In “The New McCarthyism,” the article mentioned above, the author writes:
The article discusses mounting attempts from certain quarters in academia to discriminate against accomplished academics who have expressed contempt for the policies of the U.S. and Israeli governments in the Middle East. One cannot seriously question the existence and expansion of the State of Israel without being labeled anti-Semitic; one cannot criticize U.S. political hegemony unless one is suffering from a pre-existing illness of anti-Americanism.
The widespread execution of Jews in Europe as a response to the Black Plague was anti-Semitism; the relentless and unspeakably horrible persecution of Jews by Hitler’s Germany was anti-Semitism; an employer’s refusal to hire a qualified Jewish applicant solely on the basis of his faith is anti-Semitism. Cogent, historically informed criticisms of the cruel, remorseless, and anachronistically colonialist policies and actions of the Israeli state do not constitute anti-Semitism.

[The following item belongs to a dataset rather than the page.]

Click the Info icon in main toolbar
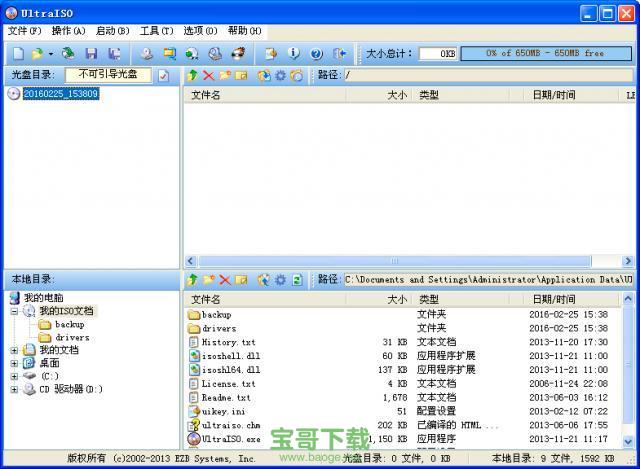 pos(294,53)
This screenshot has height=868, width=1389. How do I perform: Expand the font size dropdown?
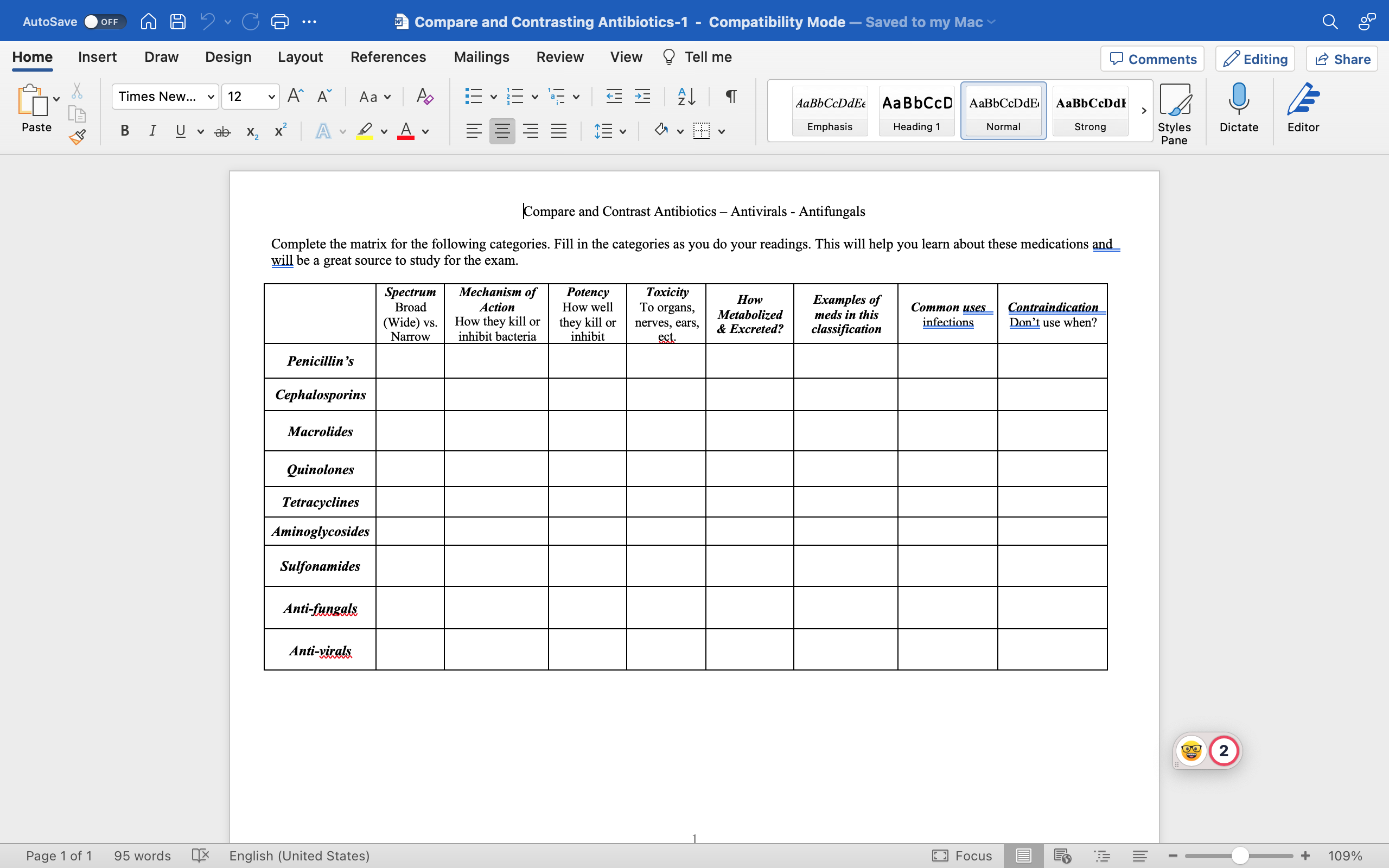[271, 97]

Similarly, when a group of extremists crashes fully populated airplanes into fully populated U.S. landmarks, that is anti-Americanism; when North Korean propaganda posters exclaim “Death to America,” that is likewise anti-Americanism. But criticism of the actions and root motivations of the U.S. government in its obsequiously obtuse response to such threats does not in any sense equate with this kind of glandular discrimination.
As Seneca observed millennia ago, “Men love their country not because it is great, but because it is their own.” And, to quote G. K. Chesterton’s response to a famous one-liner, “‘My country, right or wrong’ is a thing that no patriot would think of saying, except in a desperate case. It is like saying, ‘My mother, drunk or sober.’”

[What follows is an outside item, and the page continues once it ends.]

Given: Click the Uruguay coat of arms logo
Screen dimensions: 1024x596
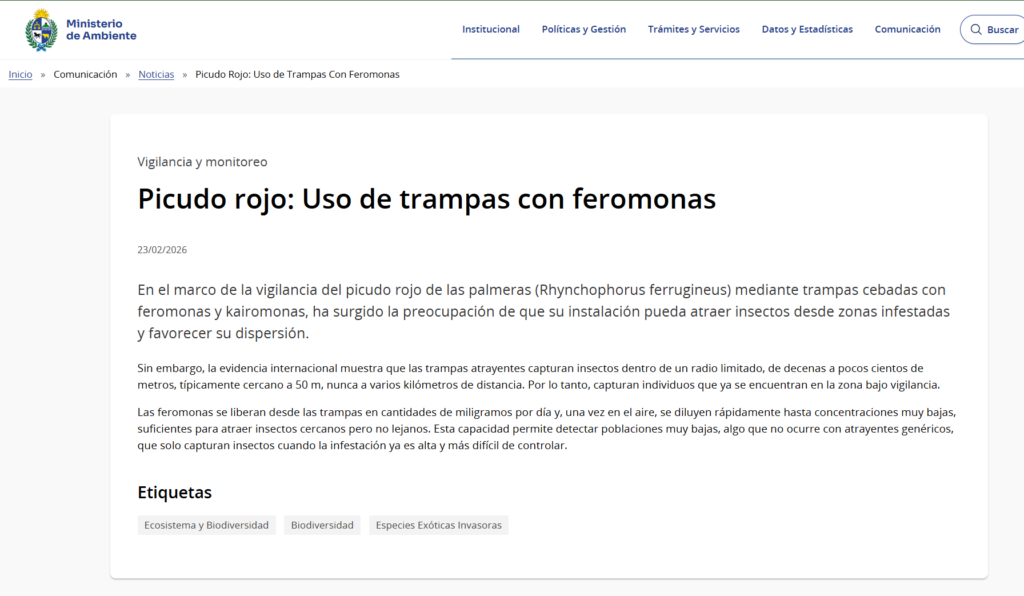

The somber subject matter notwithstanding, the effect of such imagery as this upon the honest, forthright, well-read person is generally a mixture between the macabre and the comical. To those unquestioning, devout souls yoked to the chariot of nationalism, though, the impression given is likely to be altogether different.
Specifically in the case of the United States (but not unlike the situations in Nazi Germany, Axis Japan, or apartheid South Africa), underneath the nationalist rhetoric and fascist imagery lie the illusions that the nation is actually a fully functioning, unassailable bastion of heavenly perfection—that, unlike every other nation in the history of the world, its idealistic principles somehow have not been repeatedly marred by the pragmatic requirements of survival and by gruesome missteps. So, then, to criticize the actions of the government must be to criticize the character of the people, since it is the people that constitute our country’s identity on the world stage. Correct? Hardly.
In the simplest sense, nothing could be further from an accurate representation of reality. The citizens of the United States did not, in my recollection, vote to set up the CIA-sponsored training camps which created the sophisticated “terrorists” of today, people who were “our guys” until they detached themselves from the Washingtonian agenda; nor did we vote to fund the Israeli genocide of Palestinians, nor did we elect to invade and occupy two sovereign nations in response to terrorist acts on our own soil. As a habit, we do not even directly elect our own leadership, nor do we appear sufficiently moved to officially rebuke that leadership when it tramples on our Constitution.
But, for our failure to hold ourselves accountable for the shooting, spending, and spouting-off sprees which have characterized U.S. foreign policy for decades running—and in the “freest country of the world,” no less, with resources at our disposal far outstripping those of many of the world’s other cultures—perhaps, as Americans, we are deserving of “anti-American” sentiment after all. Perhaps dissent really is the highest form of patriotism, a quality in which we may be sorely lacking as a culture.